Frequently asked questions
- Is 8 GB VRAM enough for a first GPU?
- It works, but you will feel constrained quickly. Eight gigabytes limits you to 7-8B models at Q4 with moderate context. It is functional for learning and experimentation. But if you can stretch to 12 GB (RTX 3060 12GB, ~$200 used), you get access to 14B models and much more comfortable context headroom. Twelve gigabytes is the practical minimum recommendation for a first GPU in 2026.
- Should I buy a cheap GPU now or save for a better one?
- Save for a better one if you can wait. The jump from 8 GB to 12 GB is meaningful, 12 to 16 GB is significant, and 16 to 24 GB is transformative. Each tier unlocks a larger model class. If you buy an 8 GB card now and upgrade in six months, you have wasted money. If you can stretch to a used RTX 3090 (24 GB, ~$800), you will not need to upgrade for years.
- Does the CPU matter for LLM inference if I have a GPU?
- If the model fits entirely in GPU VRAM, the CPU barely matters. A budget Ryzen 5 or Core i5 is perfectly adequate because the CPU only handles tokenization and orchestration. The CPU becomes important only when you use partial offloading (model overflows VRAM to system RAM) or run entirely on CPU. For GPU-only inference, invest your budget in the GPU, not the CPU.
- Can I run LLMs on integrated graphics?
- Technically yes (CPU inference via llama.cpp), but it is very slow. A modern CPU generates 3-8 tok/s for a 7B model at Q4, versus 30-50 tok/s on a GPU. It is functional for occasional queries but not for interactive conversation or coding assistance. Integrated GPUs (Intel UHD, AMD Radeon integrated) do not have dedicated VRAM and offer no acceleration advantage over CPU inference.

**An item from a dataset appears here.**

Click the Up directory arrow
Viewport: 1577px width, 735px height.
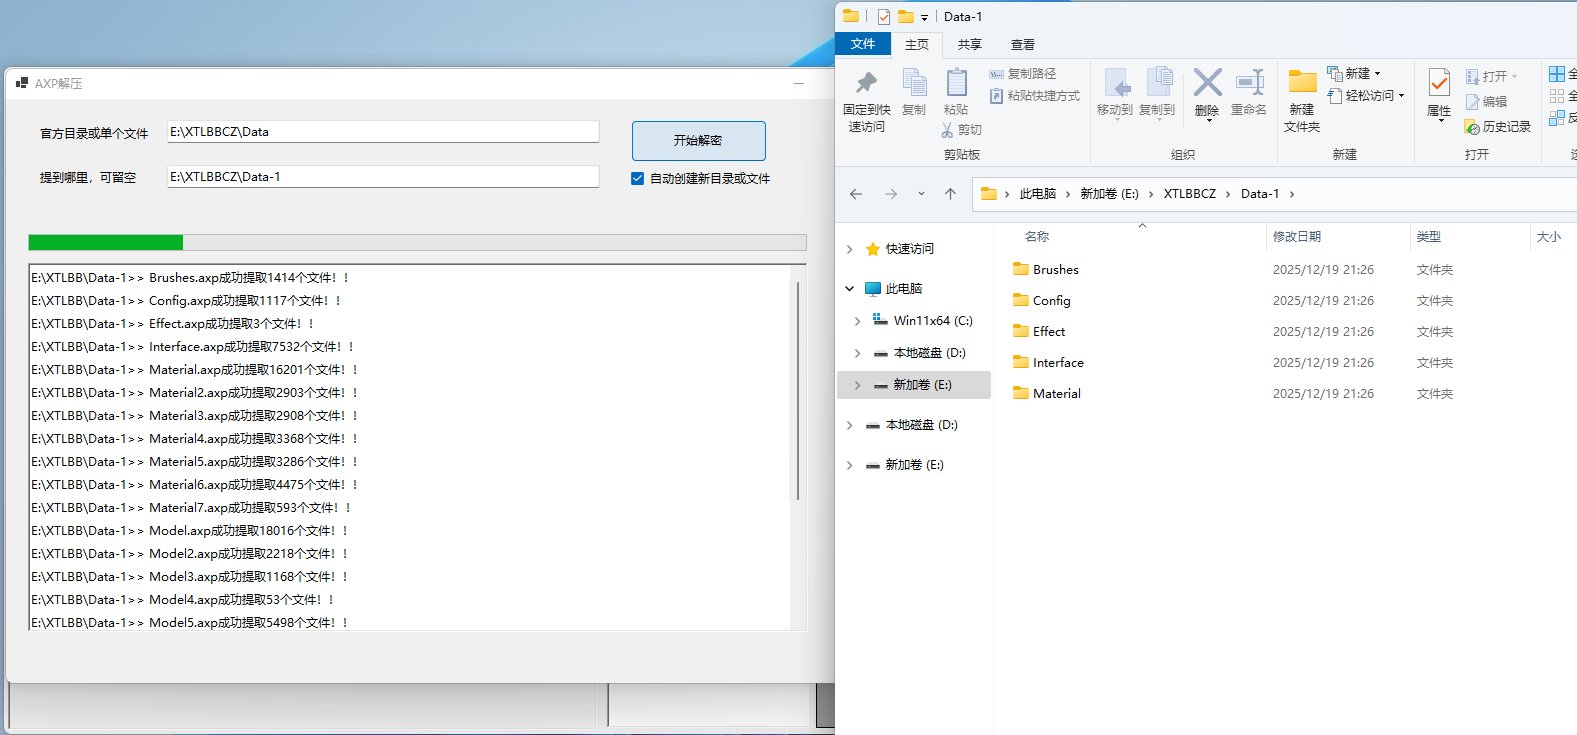950,194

- How much does electricity cost for running LLMs on a GPU?
- Less than you might think for typical usage. An RTX 3090 draws about 200-300W during inference (not its full 350W TDP). At $0.15/kWh, one hour of continuous inference costs about $0.03-0.05. If you use it 4 hours daily, that is roughly $4-6/month. Gaming at full TDP costs more. The real electricity cost is if you leave a multi-GPU rig running 24/7 as a server — dual 3090s at 400W combined would cost about $45/month at $0.15/kWh.